Another interesting question to ask is when does everybody breed their doelings, and does different feed correlate to earlier/later breeding ages?


----------



## Jessica84 (Oct 27, 2011)

Oliveoil said:


> Another interesting question to ask is when does everybody breed their doelings, and does different feed correlate to earlier/later breeding ages?


That is a good question! I breed mine at 18-19 months, which is why I don't feel I really need to push the feed. When I was breeding them younger (yes shame on me) I was pushing them on the feed to get them larger to safely breed them. But then I stepped back and thought about it and the only reason why I wanted to breed earlier was for a return sooner but that return almost went down the drain because of a feed bill so I just wait now.


----------



## Moers kiko boars (Apr 23, 2018)

For my keeper Boer girls..They are given Corrid @ 3 months..then I feed mine Goat Grower by purina in a creep feeder. This doesnt stop till they are 8 to 9.months old. After this age they are.put on maintenece show breeder by Shawnee They get free range pastures, and minerals until October. Then I set out large round bales of prarie hay for pasture replacement. They continue with free access on minerals. At 6 months..if my girls arent 80 lbs or bigger I cull them.
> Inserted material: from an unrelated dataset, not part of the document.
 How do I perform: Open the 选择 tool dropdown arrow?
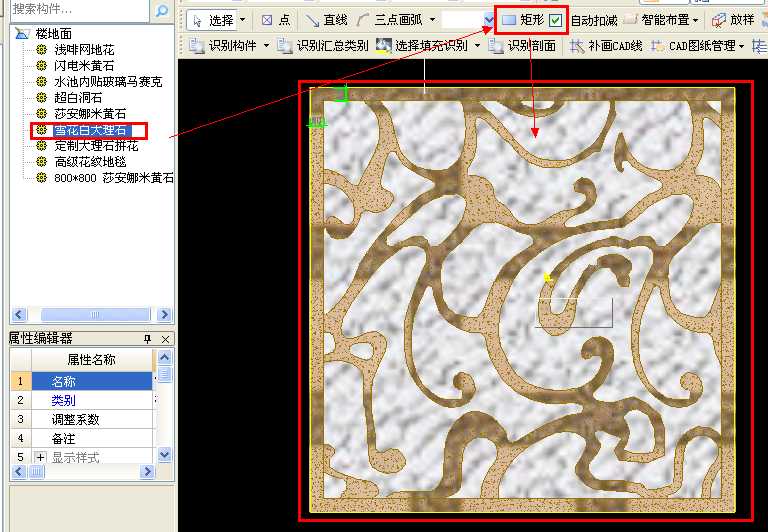point(243,20)
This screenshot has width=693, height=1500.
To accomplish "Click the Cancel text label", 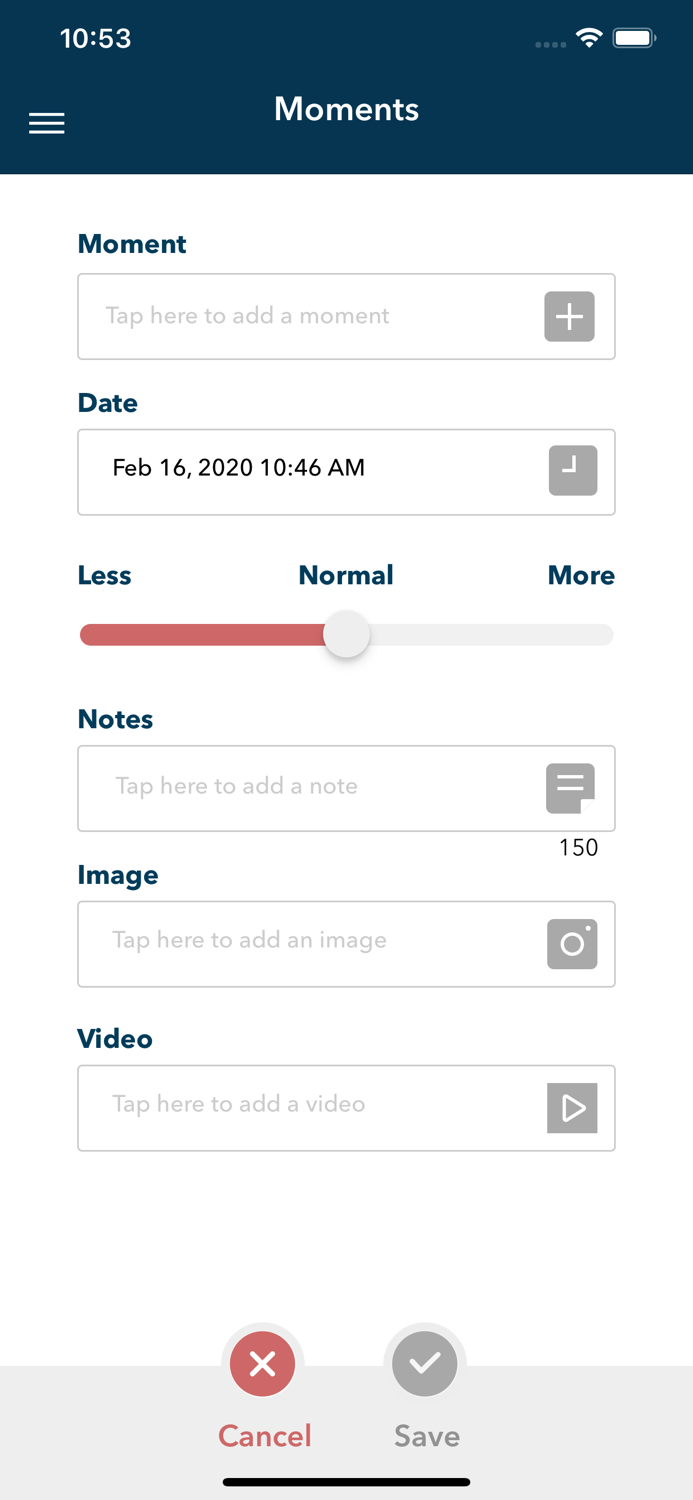I will (x=265, y=1436).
They usually hit 50lbs at 3 months. I breed mine the first August after they are a year old. So some are 18 months..some are 14 months. But their body score is a 3.5 to 4..before they are to be bred. I want them in their best possible health before breeding.


----------



## Tenacross (May 26, 2011)

My keeper doe kids usually stay on pelleted goat feed until they are bred. Certain times of the year they get quite a bit of pasture/browse and always get some to a lot of good hay depending on how well the pasture is doing at the time. This is mostly because if I liked them enough keep them, I probably am going to show them as well and they have to be pretty plump and growthy to compete. I quit feeding the feed for the first four months of pregnancy hoping the will get more fit and less fat going into kidding. I pick them back up on feed the last month of gestation. What age I decide to bred a doe usually depends more on when she was born than what her calendar age is. If I know the family, I will breed a November - December born doe at 11-12 months. February to May born does will likely not be bred until they are 17-20 months old. Again, if I kept them, they are likely to be in the show string too, so that might also delay their first breeding a little so I can keep them plump.


----------



## HoosierShadow (Apr 20, 2010)

Since your not showing, there are lots of ways you could do it, but if you want the best growth in your girls I'd think creep feeding at a young age would be ideal. We start creep feeding ours at about 5 weeks when they really start picking at feed. In the past we've used one of these:









Purple label is the one we preferred (this yellow label is what our older kids pushing a year & adults were getting)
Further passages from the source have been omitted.